Len playing the guitar on VJ Day 2020. Image courtesy of Clinton Leeks.

On 24 October 1942 began the long rail journey to a series of camps in western Thailand, where Len and his work battalion were to construct the Burma-Siam railway. Len would later recount the daily horrors in his typical understated way—stifling heat, forced labour with few tools, a poor and highly inadequate diet of rice, tea, and “gippo” (basically hot water with added scraps), sickness, voracious insects, vermin, and beatings by the guards. Len like his comrades contracted typhus. He also had his appendix removed, without anaesthetic, by the legendary surgeon “Weary” Dunlop. Len kept himself going, and his comrades entertained, with his guitar music. He was by nature a forgiving man, but he said later to this writer “I cannot put in my book everything that happened, because it’s meant for my family. And I cannot forgive the Japanese what I saw them do to my friends.”

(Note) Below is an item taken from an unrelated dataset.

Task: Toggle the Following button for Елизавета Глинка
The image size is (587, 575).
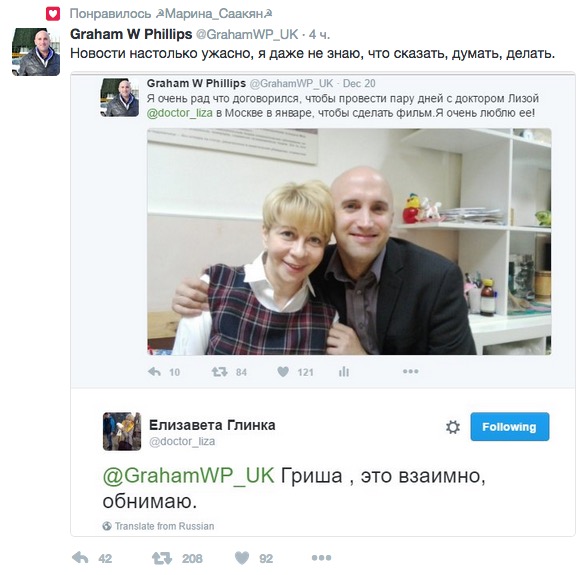Action: 510,427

In April 1945, when Japan was clearly losing the war, Len and those of his comrades who had not died on the railway were moved to Khiri Khan in the Gulf of Siam, and thence into the interior, to work on completing the cross-isthmus Mergui Road. He said he found conditions much worse there than on the railway—poorer food and much more sickness. But he survived. On 15 August Japan surrendered, the guards were seen busily burning records, and Len and other survivors were marched back to Khiri Khan. At the end of the month a British officer arrived at the camp and began the long process of getting Len and others home. He travelled via Rangoon (where the day his ship left local radio played “Monsoon”, a piece he had composed during imprisonment) and the long sea voyage back to Liverpool, and recuperated in Ryhope General Hospital in Sunderland. There he met a lovely nurse called Ruby Pounder, and married her.

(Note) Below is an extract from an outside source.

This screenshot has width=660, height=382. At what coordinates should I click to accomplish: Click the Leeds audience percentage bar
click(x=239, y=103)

After the war Len achieved his ambition of becoming a schoolmaster, and for 17 years was Headmaster of Hasting Hill School in Sunderland. He and Ruby, who was to pre-decease him, had a son David and a daughter Jennifer. He always retained his love of music. He loved family gatherings: Jennifer described to this writer a gathering of over 90 in the extended family, where Len appeared as a sort of Pied Piper, entertaining everyone. He also remained committed to Far East POW organisations like COFEPOW, visiting the sick and needy and appearing at regular veteran gatherings throughout the North-east.

As he grew older interest seemed to grow in the experiences of so many young men who had fought in the Far East War 1941-45. Len was tireless in addressing groups in his factual understated way, “telling it how it was”. He had an endless fund of tales from the time in the camps which brought the story home to listeners young and old; of course he was never without his guitar, and some music to play. He was awarded the British Empire Medal in 2009, and as a proud Sunderland man opted to be invested by the Lord Lieutenant at Sunderland City Hall.

Len at his 100th Birthday Party. Image courtesy of Clinton Leeks.

Finally he was amazed by the historians who came to see him to record his experiences. He gave his last interview, shortly before his final illness, just three months ago. The historian wrote afterwards that he was struck by Len’s power of recall, his sharpness, and his positive attitude, to which along with his love of music the historian attributed Len’s survival when so many others had perished in the camps. Len said to him:

“I’ve had a wonderful life. I wouldn’t change a moment of it.”